_Aim of the exercise:_
Set down every line from the one containing "The width and" through the last line of the records below, exactly as written, and leave out the pictures.

_Data supplied:_
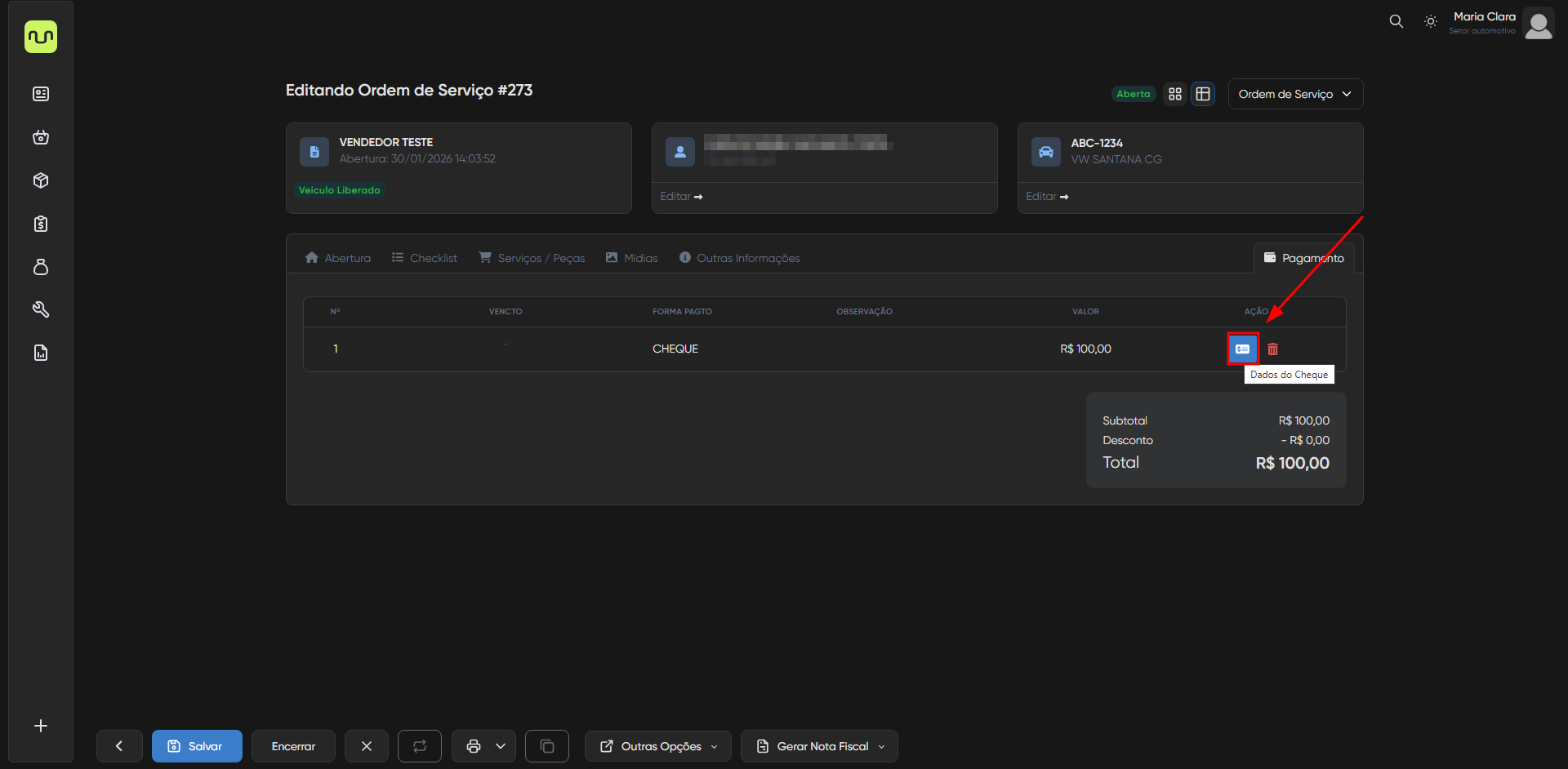The image size is (1568, 769).
Task: Click Editar link on vehicle card
Action: tap(1047, 197)
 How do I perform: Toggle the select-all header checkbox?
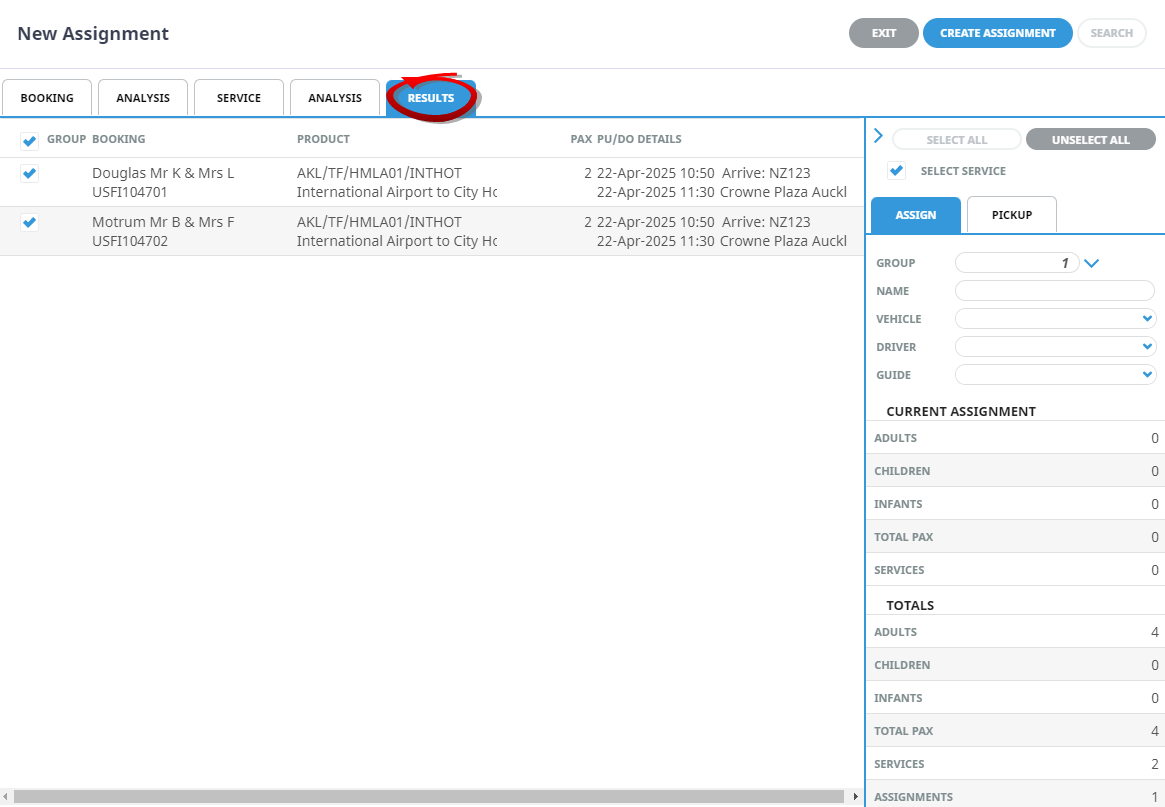click(30, 141)
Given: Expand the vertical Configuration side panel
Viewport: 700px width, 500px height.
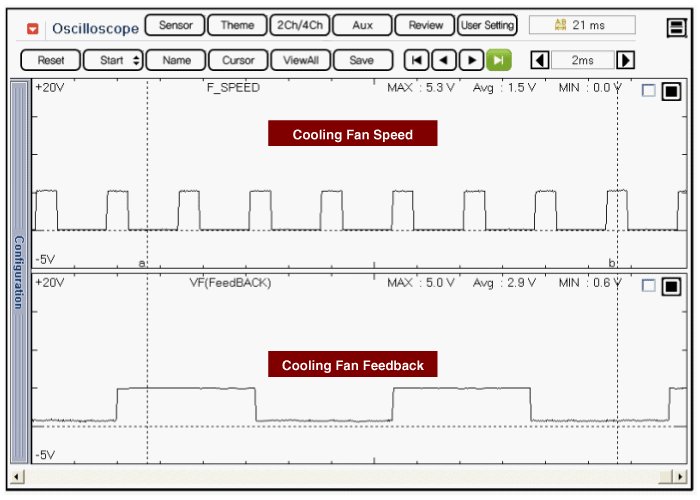Looking at the screenshot, I should coord(17,272).

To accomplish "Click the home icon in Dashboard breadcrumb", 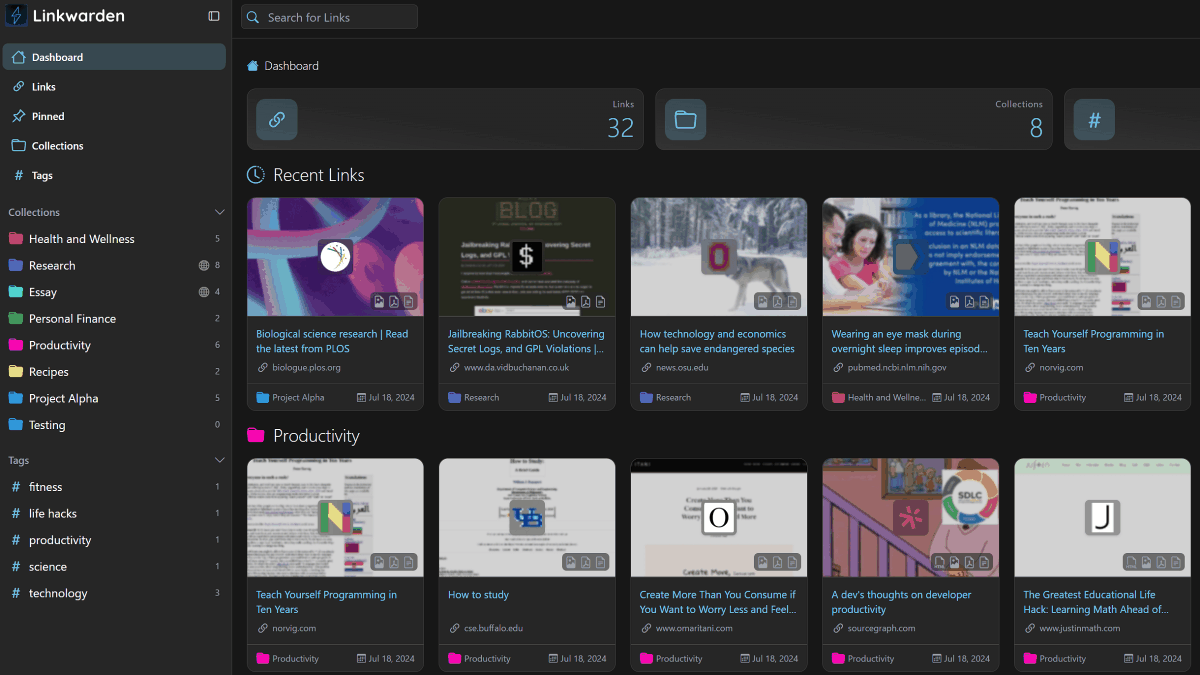I will [253, 66].
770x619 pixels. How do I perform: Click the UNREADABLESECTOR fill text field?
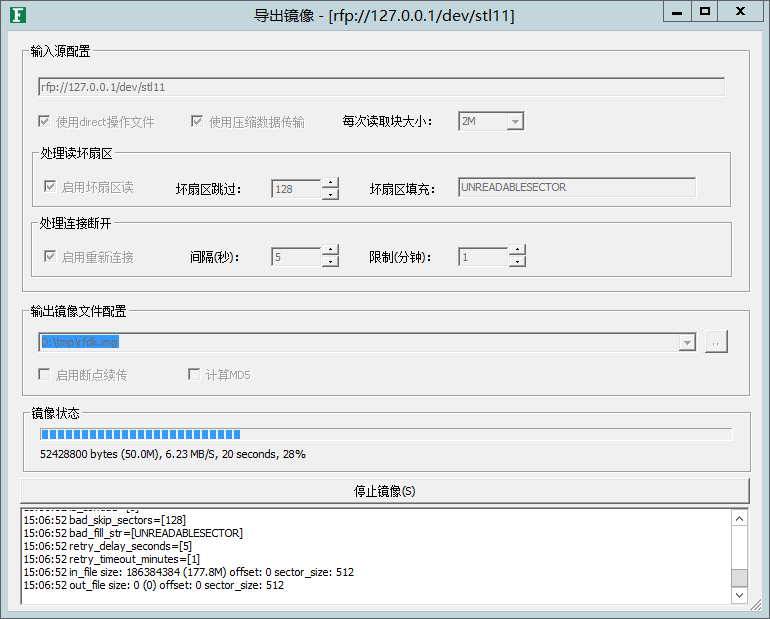coord(576,188)
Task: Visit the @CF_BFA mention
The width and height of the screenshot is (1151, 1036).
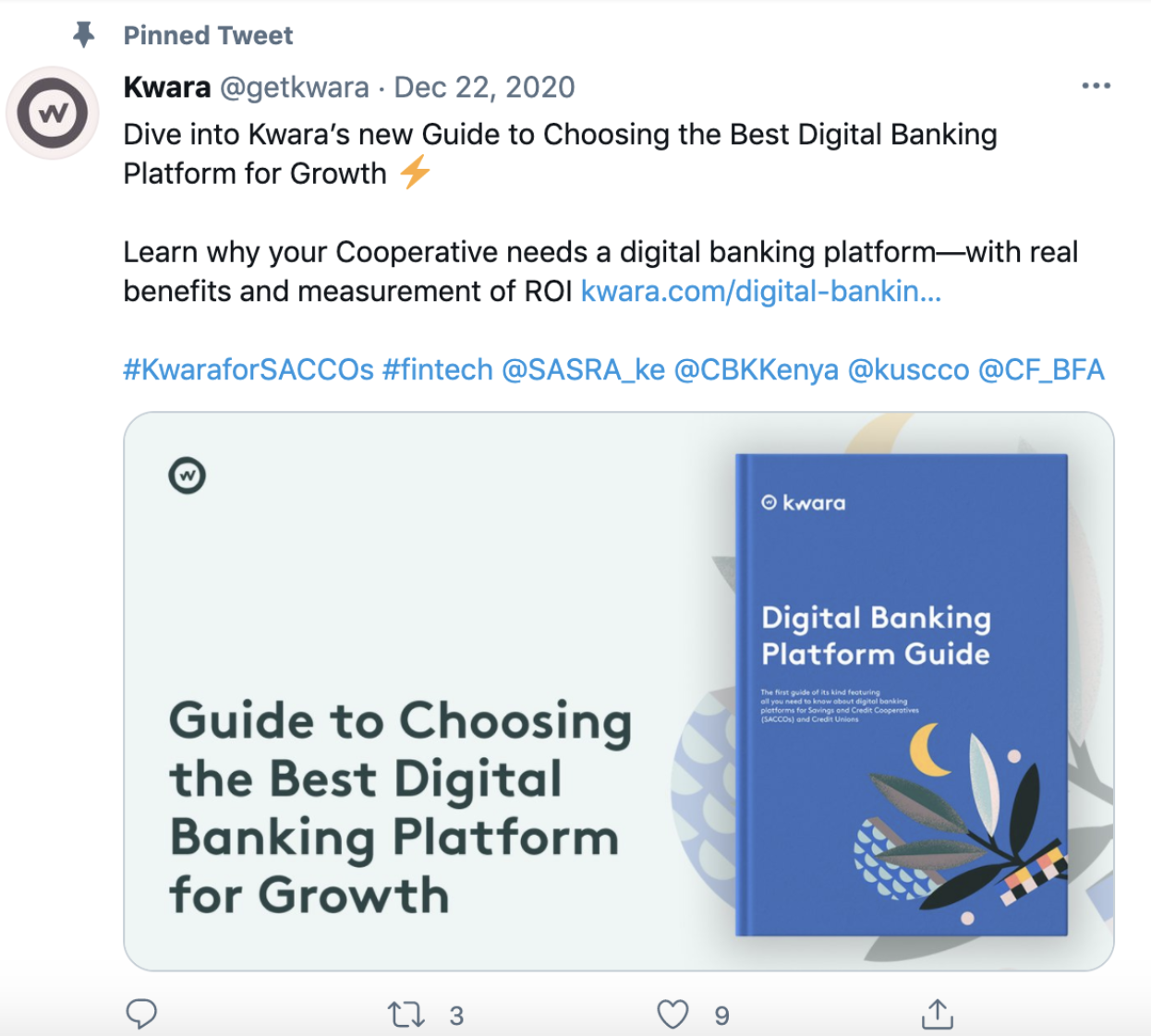Action: 1041,369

_Response area:_
The width and height of the screenshot is (1151, 1036).
Action: 1041,369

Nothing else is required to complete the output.